=== Section Start ===

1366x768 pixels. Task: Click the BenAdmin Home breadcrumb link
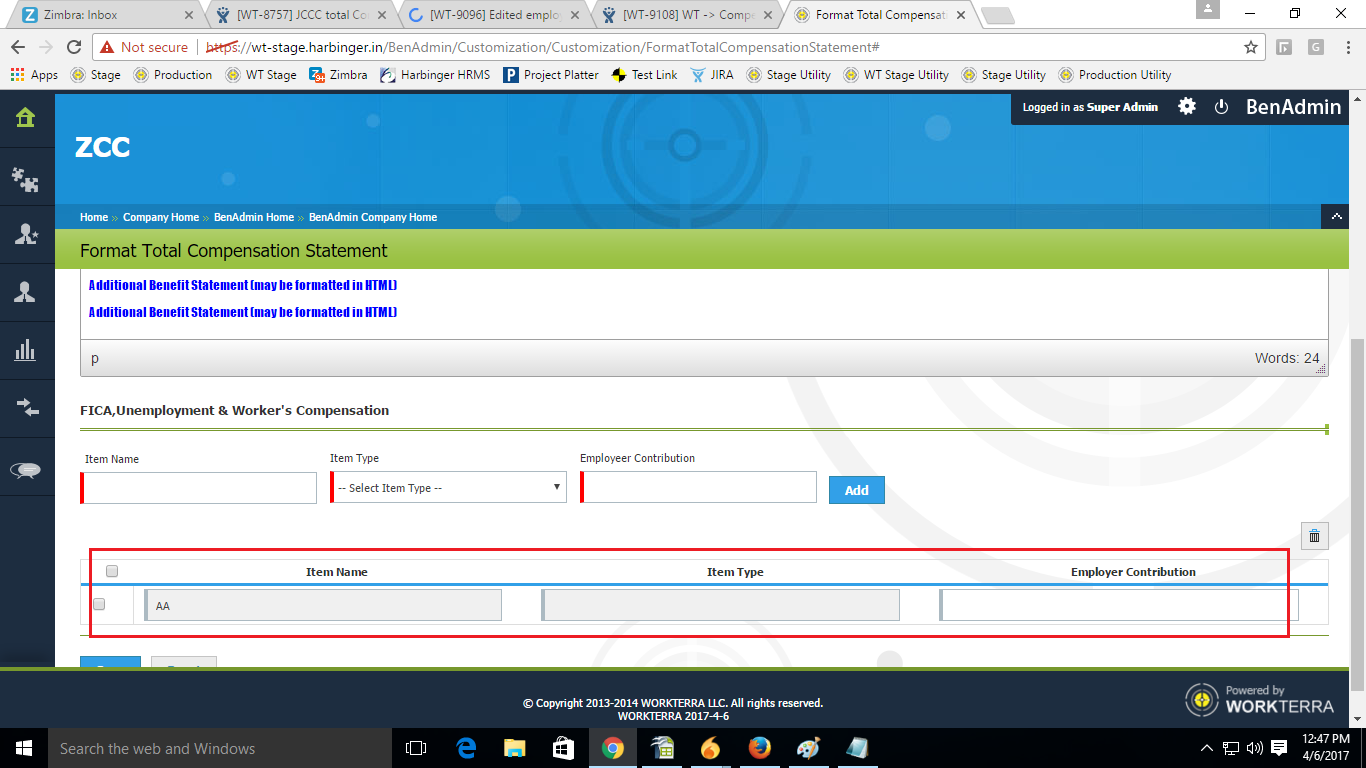point(254,217)
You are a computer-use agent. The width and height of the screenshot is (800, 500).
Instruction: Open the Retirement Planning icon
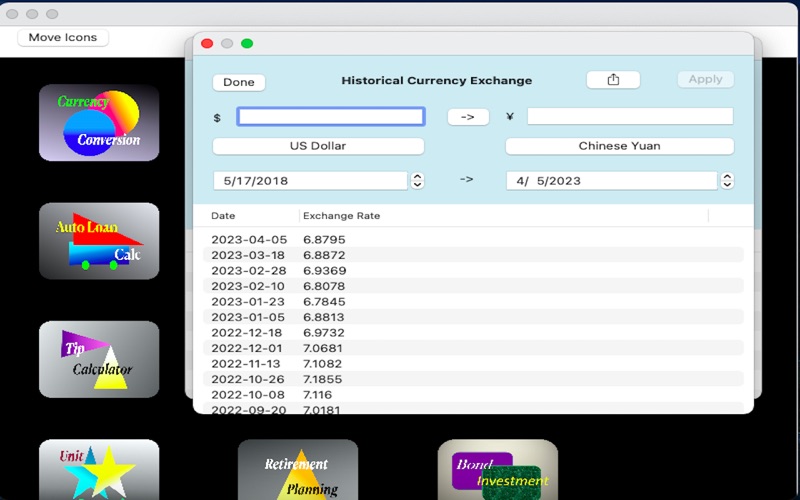pyautogui.click(x=298, y=469)
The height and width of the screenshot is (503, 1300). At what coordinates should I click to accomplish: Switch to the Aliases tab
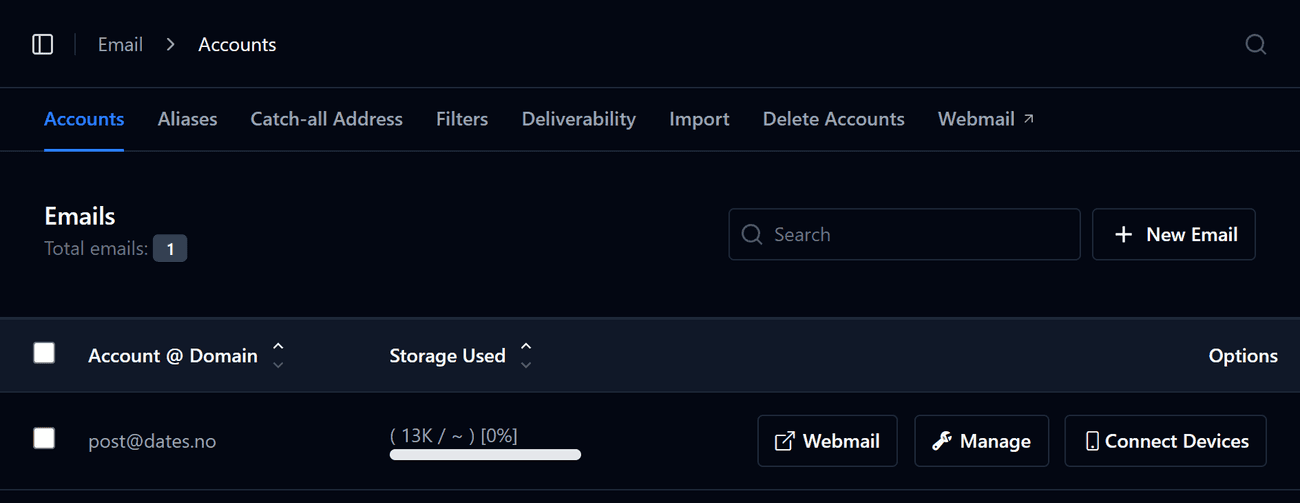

=== Section End ===

* [Task goal] Could you return all the entries exactly as they appear, minus the pictures?

* [Response for this exercise]
1366x768 pixels. Task: Click the BenAdmin Home breadcrumb link
point(254,217)
You are a computer-use agent. The width and height of the screenshot is (800, 500).
Instruction: Open the Retirement Planning icon
pyautogui.click(x=298, y=469)
The height and width of the screenshot is (503, 1300). At what coordinates should I click to accomplish: Switch to the Aliases tab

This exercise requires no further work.